An Aspiring Hunter Reflects on Potential Barriers to Recruiting New Sportsmen and Women

Whenever I tell people that I grew up in Montana, the first question I’m always asked is whether I hunt.

Up until this year, I’ve always sheepishly answered “no,” thinking that my reply in the negative would undermine my credibility as a Westerner.  

Growing up at the base of the Rocky Mountains, I was surrounded by big antlers on the wall, game meat on the table, and camo attire at weddings and funerals.  But I didn’t hunt.  

I was intimidated by the sport. I didn’t have anyone in my family who could teach me. I didn’t own a gun. I didn’t have any of the right gear. I didn’t know how to get a license or what I might need one for.  

But I knew I needed to learn when I began working at TRCP. If I wanted to talk the talk, I had to walk the walk. And with an office full of potential mentors, there was no excuse not to give it a shot.

Diving In

After asking a few of my co-workers how to get started, I discovered I could take a online hunter education course, which would then allow me to purchase a hunting license in any state. 

Given my current residence in Washington D.C., I signed up for the Maryland web course, which took about four hours to complete.  After passing the online portion, I had to spend an afternoon at a face-to-face class where an instructor would teach us how to handle a firearm, identify ethical shots, and navigate the complexities of landowner permission.   

It sounds relatively easy, but there were several barriers that needlessly frustrated the process.  And, because I know the statistics surrounding hunting’s declining rates of participation, they troubled me.  

For instance, because there were no opportunities to take the class near my apartment in the city, I had to rent a car and drive three hours to complete my certification. Meanwhile, the location of the course had been moved and I had no way of knowing until I showed up to the wrong building, just 10 minutes before the class was supposed to begin. The change in venue might not have been a big deal to someone familiar with the local community or who hadn’t needed to carefully plan their travel that day, but for me it presented another hurdle that could have been easily avoided.

When I arrived late, I was one of two female students in a class of 20 led by all male instructors.  One man, clearly amused by the D.C. license plate on my car, asked “Why would a city girl come all the way up here to learn how to hunt?” Another man quipped, “Don’t hold that gun like you’re scared of it.” While not intended to be mean-spirited, these words and others throughout the day clearly implied that I was out of place.
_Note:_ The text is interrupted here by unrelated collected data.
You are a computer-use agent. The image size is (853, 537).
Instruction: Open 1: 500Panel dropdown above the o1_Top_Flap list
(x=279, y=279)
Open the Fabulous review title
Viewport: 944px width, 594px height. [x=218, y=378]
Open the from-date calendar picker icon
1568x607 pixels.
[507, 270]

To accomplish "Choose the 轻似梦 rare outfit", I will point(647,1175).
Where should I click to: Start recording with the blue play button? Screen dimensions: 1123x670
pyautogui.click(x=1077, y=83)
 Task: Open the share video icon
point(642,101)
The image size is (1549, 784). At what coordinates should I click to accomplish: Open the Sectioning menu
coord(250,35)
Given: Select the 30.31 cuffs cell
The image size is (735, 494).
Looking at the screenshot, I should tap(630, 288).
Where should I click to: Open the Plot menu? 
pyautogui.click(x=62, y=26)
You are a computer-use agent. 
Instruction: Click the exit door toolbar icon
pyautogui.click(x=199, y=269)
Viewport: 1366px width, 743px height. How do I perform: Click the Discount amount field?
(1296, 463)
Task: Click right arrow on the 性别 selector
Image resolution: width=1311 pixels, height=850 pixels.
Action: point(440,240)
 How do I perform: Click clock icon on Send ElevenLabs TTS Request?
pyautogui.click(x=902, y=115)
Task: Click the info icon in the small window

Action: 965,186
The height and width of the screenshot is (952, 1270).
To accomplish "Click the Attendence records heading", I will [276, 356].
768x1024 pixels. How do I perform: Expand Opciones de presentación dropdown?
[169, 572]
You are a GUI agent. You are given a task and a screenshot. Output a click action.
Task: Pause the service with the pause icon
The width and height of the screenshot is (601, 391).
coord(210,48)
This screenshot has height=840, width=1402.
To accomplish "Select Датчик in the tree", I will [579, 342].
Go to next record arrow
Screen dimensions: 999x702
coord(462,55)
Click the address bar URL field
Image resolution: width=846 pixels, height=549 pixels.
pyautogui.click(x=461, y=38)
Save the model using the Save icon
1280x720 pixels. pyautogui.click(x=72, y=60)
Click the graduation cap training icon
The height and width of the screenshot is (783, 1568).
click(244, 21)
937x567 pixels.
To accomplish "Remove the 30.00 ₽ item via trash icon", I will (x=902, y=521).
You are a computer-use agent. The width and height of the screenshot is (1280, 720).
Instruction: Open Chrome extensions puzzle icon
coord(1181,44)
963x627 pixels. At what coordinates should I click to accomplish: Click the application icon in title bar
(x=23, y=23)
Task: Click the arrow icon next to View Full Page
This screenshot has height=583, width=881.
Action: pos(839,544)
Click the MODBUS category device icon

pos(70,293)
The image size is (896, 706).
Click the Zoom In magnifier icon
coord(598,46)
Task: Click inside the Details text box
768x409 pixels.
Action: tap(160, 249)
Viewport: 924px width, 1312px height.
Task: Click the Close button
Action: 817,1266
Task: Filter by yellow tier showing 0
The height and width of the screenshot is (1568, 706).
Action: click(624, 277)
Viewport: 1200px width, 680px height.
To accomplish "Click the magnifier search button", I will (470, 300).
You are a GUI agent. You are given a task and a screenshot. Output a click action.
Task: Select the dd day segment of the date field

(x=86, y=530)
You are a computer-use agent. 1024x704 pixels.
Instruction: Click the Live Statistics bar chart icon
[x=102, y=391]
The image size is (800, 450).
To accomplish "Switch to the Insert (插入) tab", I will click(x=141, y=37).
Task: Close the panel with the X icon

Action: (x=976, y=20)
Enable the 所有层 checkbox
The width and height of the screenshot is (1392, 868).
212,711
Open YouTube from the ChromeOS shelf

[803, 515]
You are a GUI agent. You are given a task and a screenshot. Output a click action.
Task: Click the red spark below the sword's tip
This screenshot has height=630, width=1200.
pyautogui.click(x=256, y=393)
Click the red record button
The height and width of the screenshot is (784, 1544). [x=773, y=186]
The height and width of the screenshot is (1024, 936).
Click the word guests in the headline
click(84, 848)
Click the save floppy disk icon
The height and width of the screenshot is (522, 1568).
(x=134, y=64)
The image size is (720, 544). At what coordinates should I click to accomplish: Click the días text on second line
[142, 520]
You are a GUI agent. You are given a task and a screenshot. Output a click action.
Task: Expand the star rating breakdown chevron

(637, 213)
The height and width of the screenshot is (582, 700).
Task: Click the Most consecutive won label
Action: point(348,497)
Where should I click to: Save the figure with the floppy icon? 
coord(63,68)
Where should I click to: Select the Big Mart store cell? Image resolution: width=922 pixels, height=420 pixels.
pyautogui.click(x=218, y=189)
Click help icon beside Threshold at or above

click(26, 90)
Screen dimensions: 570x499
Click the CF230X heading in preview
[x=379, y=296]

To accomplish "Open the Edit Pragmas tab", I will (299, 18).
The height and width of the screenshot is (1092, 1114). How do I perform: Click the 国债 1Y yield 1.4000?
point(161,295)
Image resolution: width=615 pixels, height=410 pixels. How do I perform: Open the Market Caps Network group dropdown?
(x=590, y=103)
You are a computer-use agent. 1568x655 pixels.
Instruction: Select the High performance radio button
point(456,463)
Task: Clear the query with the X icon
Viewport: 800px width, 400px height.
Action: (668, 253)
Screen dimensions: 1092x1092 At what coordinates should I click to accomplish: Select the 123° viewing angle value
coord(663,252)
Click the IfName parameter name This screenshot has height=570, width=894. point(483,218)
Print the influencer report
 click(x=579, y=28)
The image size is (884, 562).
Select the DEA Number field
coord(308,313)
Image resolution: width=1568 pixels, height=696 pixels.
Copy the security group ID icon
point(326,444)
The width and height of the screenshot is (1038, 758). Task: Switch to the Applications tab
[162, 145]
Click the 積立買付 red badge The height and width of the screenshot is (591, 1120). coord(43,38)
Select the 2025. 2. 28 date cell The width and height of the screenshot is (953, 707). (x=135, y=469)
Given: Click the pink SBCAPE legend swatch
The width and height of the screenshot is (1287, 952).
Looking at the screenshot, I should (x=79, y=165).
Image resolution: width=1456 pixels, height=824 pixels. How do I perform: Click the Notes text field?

These challenges did not stop me from passing the course, but I can imagine for some they might. How would a prospective new hunter without easy access to transportation get there? Can we make it easier to reach new hunters where they might be found? How would someone with less self-confidence respond when they walk into that room or when they encounter skeptical gazes and teasing? Can we find ways to understand how underrepresented groups might feel as they learn about hunting?

We have to ask ourselves these questions as we watch the number of hunters decline year after year.

 

The Road Ahead

Thankfully, at the end of 2019 Congress took a major step forward in addressing some of these problems.  They passed the bipartisan Modernizing the Pittman-Robertson Fund for Tomorrow’s Needs Act allowing excise taxes on firearms and ammunition to be used to improve the recruitment, retention, and reactivation of hunters.  

As this law gets implemented, states should take a hard look at the hurdles that people have to jump over and work to address them so more people feel comfortable learning about the sport and joining our community.  Reversing the trend of declining participation will require us to think seriously about what we can do better to make hunting more accessible to all, no matter where they live or what they look like.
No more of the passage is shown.